The distinct-values() function implicitly atomizes its input. So the first
thing that happens to the incoming data is that it is sent to a TypedValueWatch: this
takes
in a decomposed sequence of events and outputs a composed sequence of atomic values
representing the typed values of the skill elements. This is piped into a type
checker that checks that the values in this sequence are all strings. The type-checked
csequence is then piped into the component that evaluates the distinct-values()
function, which again outputs a composed stream (this being identical to its input
stream
except that values are removed from the stream if they have been encountered before).
The
xsl:value-of instruction is initially compiled into a pipeline of primitive
instructions that first joins adjacent text nodes, then atomizes, then inserts separators
between adjacent strings, then converts the resulting string to a text node; in this
case
the optimizer knows from type analysis that the first two steps are superfluous, so
we are
left with a pipeline that takes a composed sequence of strings as its input, and produces
a
composed sequence comprising a single text node as its output. Finally, the component
representing the literal result element employee takes this composed input, and
produces decomposed output consisting of a startElement event, two attribute events,
a text
node event, and an endElement event. Typically these events will be sent directly
to the
serializer.
An expression, of course, may have more than one sub-expression, and it may be capable
of push evaluation in respect of some of those sub-expressions but not others. All
expressions support push evaluation in respect of sub-expressions that are singletons
(cardinality zero-or-one). Thus, for example, the expression (sum(.//value) +
1) is streamable, because although there is no specific support for evaluating the
addition in push mode, the system is capable of constructing the two singleton arguments
and
using the conventional pull-mode addition. Many expressions also benefit from a generic
implementation in cases where an argument is a non-singleton sequence. This generic
implementation buffers the argument sequence in memory and then uses the pull-mode
implementation once the sequence is complete. This of course is not pure streaming,
but it
provides useful scaffolding to enable less commonly used expressions to appear in
a
streaming template while awaiting a pure streaming implementation.
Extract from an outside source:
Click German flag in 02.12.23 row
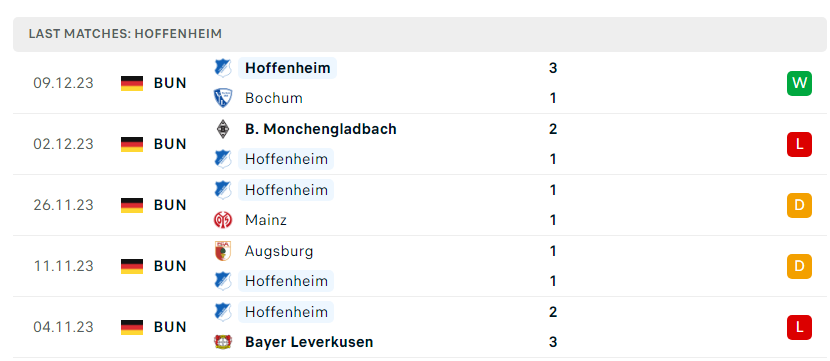Viewport: 830px width, 361px height. click(132, 145)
Currently this
mechanism
is used for comparison expressions such as .//value = 17 (recall that in XPath,
this returns true if at least one of the value elements is equal to 17); there
is no technical reason that prevents the creation of a pure push-mode implementation
of a
general comparison expression with respect to either argument, but it has not yet
been
implemented, and it is not a top priority because in the vast majority of cases the
arguments actually turn out to be singletons.
The compile-time template inversion process operates by means of a recursive walk
of the
expression tree. At every level there must be at most one branch that performs downward
selection; this branch is taken, and by this means the streaming route is identified.
The
process then attempts to identify the longest suffix of the streaming route that constitutes
a streamable pattern. For example, if the body of the template is <xsl:value-of
select="sum(.//value) + 1"/>, the streamable pattern is .//value. The
immediate parent of this pattern on the streaming route must always be an expression
that
can be evaluated as a Watch. The number of expressions implemented as a Watch is suprisingly
small:
TypedValueWatch handles all expressions that use the atomized value of the
selected nodes.
StringValueWatch handles all expressions that use the string value of the
selected nodes.
CountWatch handles the count(), exists(), and
empty() functions.
CopyWatch (the one we met earlier) handles xsl:copy-of.
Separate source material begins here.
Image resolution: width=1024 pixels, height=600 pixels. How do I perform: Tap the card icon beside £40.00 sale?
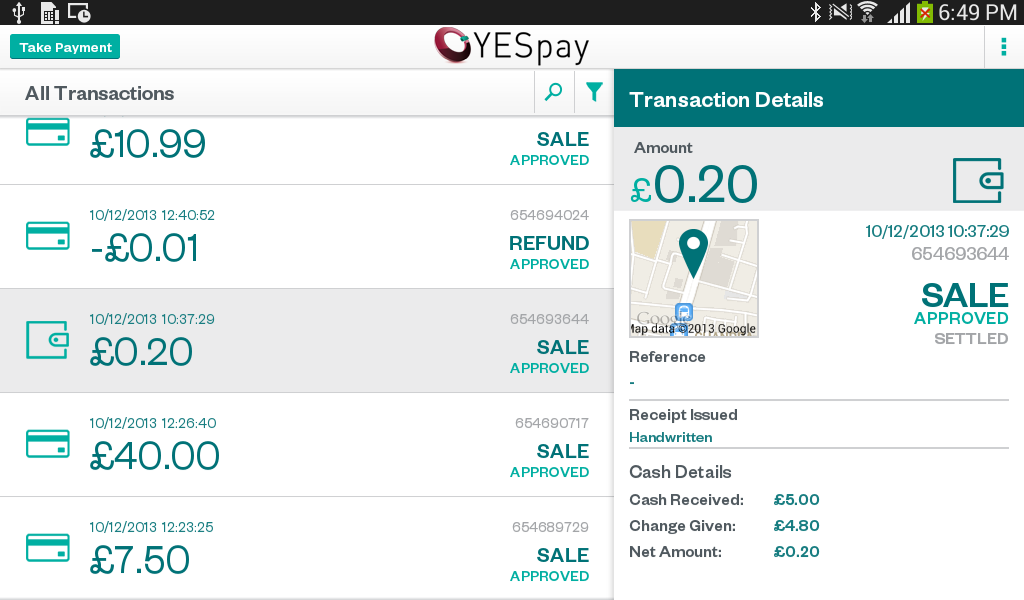[47, 444]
VoidWatch is used for templates or branches of a conditional that make no
downwards selection.
SimpleContentWatch implements the rules for instructions such as
xsl:value-of and xsl:attribute; specifically, it
concatenates adjacent text nodes, removes empty text nodes, and reduces all other
nodes
to string values.
ApplyTemplatesWatch is used where the downwards selection appears in the select
expression of an xsl:apply-templates instruction, and also supports
xsl:apply-imports and xsl:next-match.
ForEachWatch is used where the downwards selection appears in the select
expression of an xsl:for-each instruction.
Most of these Watch implementations are composing: they emit a sequence of XDM items.
The two exceptions are the ForEachWatch and the ApplyTemplatesWatch, which
emit a sequence of parse events.
We have already seen the CopyWatch earlier in the paper: it is used for a
simple streaming copy, as well as for xsl:copy-of instructions appearing within
a streaming template. When it receives a startElement event representing an element
selected
by its controlling pattern (we'll assume to keep things simple that it is watching
for
elements), it starts building a tree. All subsequent parse events until the matching
endElement are directed to this tree builder. When the tree is complete, the node
at the
root of the tree is emitted to the Feed that implements the parent of the
xsl:copy-of instruction, that is, the parent expression in the streaming
route through the expression tree.
The StringValueWatch and TypedValueWatch work in a very
similar way, except that instead of building a tree from the incoming events, they
construct
the string value or typed value of the node by concatenating the values of those events
that
represent text nodes.
All these Watch implementations have a complication that has already been mentioned
for Streaming Copy: a startElement
event for a matching element might be notified while an existing matching element
is already being processed; that is, the
pattern that the Watch matches may select a node that is a descendant of another matched
node. For this reason, the Watch
does not actually construct the tree (or string value or typed value) directly; instead
it creates an event receiver
dedicated to this task, which it passes back to the WatchManager; the WatchManager
then notifies all events to all active
event receivers to do the necessary work, taking care of deactivating them when needed.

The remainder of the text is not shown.